In Hamilton v. Pro-Football Inc ., The Appeal Court of Alexandria, Virginia, dismissed a former football player's claim that the State Employment Compensation Commission denied him that workers comp "punishes" unfairly for trying to return to professional football instead of looking for other employment.

Player Raymond Hamilton claims he broke a leg in his right foot on December 18, 2015, while at training group Ashburn, Virginia-based Pro-Football Inc., better known as the Washington Redskins. He had two operations and underwent rehabilitation in mid-January 201

6 at Redskins training facilities. But from February to October 2016, he engaged in various rehabilitation in several states varying from one hour a few times a week to no rehabilitation.

On October 3, 2016, Mr. Hamilton worked as a sales representative for a car industry maintenance company, and he applied for temporary total disability for the period December 18, 2015 to October 2, 2016. His claim was partially rejected because of his alleged failure to prove he was marketing his remaining work capacity. Mr Hamilton graduated from the University of Iowa and had been cut from the Dallas Cowboys and Pittsburgh Steelers rosters before signing a contract to join the Redskins training group.
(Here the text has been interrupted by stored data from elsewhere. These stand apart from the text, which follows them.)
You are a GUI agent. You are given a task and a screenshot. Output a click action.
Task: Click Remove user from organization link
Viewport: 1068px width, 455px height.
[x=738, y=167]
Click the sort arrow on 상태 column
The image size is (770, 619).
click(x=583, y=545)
A deputy commissioner denied Mr Hamilton's request for temporary total disability and noted Mr Hamilton admitted that he did not "actively seek work" after his injury because he believed he would go back to playing football. The Commission agreed with that assessment, claiming that Mr Hamilton was not completely disabled, could not prove that he underwent extensive rehabilitation in the direction of his employer and did not "credibly" work.
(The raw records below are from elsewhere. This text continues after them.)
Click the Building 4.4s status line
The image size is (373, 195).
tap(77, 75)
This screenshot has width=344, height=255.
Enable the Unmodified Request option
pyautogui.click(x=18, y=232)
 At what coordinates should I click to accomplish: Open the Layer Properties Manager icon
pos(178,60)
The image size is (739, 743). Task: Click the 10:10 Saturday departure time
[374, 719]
Mr. Hamilton appealed, but the Virginia Court of Appeals confirmed the Commission's decision and noted that the evidence in the record did not indicate that neither the time nor the work required for his rehabilitation prevented him from seeking work. More importantly, the court said it was Mr Hamilton's own testimony that he did not "actively look" for work before getting his sales job in October 2016.

As a result, the appeal court confirmed the Commission's decision, Mr Hamilton denied temporary total disability.

In a second case, Jones v. Pro-Football Inc., also decided Tuesday by the Virginia Court of Appeals, the court claimed that a former Redskins football player was entitled to temporary total disability and permanent disability benefits due to on his shoulder injury but rejected his argument that the average weekly salary he paid should have been nearly seven times higher. The player, Tony Jones, was a Redskins default contractual player as he shifted his shoulder in practice on August 23, 2015, and signed a score sign with the team.

While undergoing physiotherapy, he began to look for work opportunities if he could not return to football and in January 2018 was allocated total temporary disabilities. But Jones claimed that instead of being awarded $ 522.42 per week, based on a weekly worker's salary of $ 783.63, his prize would be calculated based on the weekly $ 6,115.38 that he would have earned under his $ 318,000 contract. An assistant commissioner insisted that Jones Jones's salary depended on surviving presea cuts and his ability to play regular games, and therefore he did not guarantee him that salary, and the full commission agreed with this battle.

The appeals court also found that Mr. Jones' potential football player "was completely hypothetical" and confirmed the Commission's determination that his weekly salary would be determined by actual pre-injury performance, not "speculative forecasts".

Pro-Football could not be reached for comment.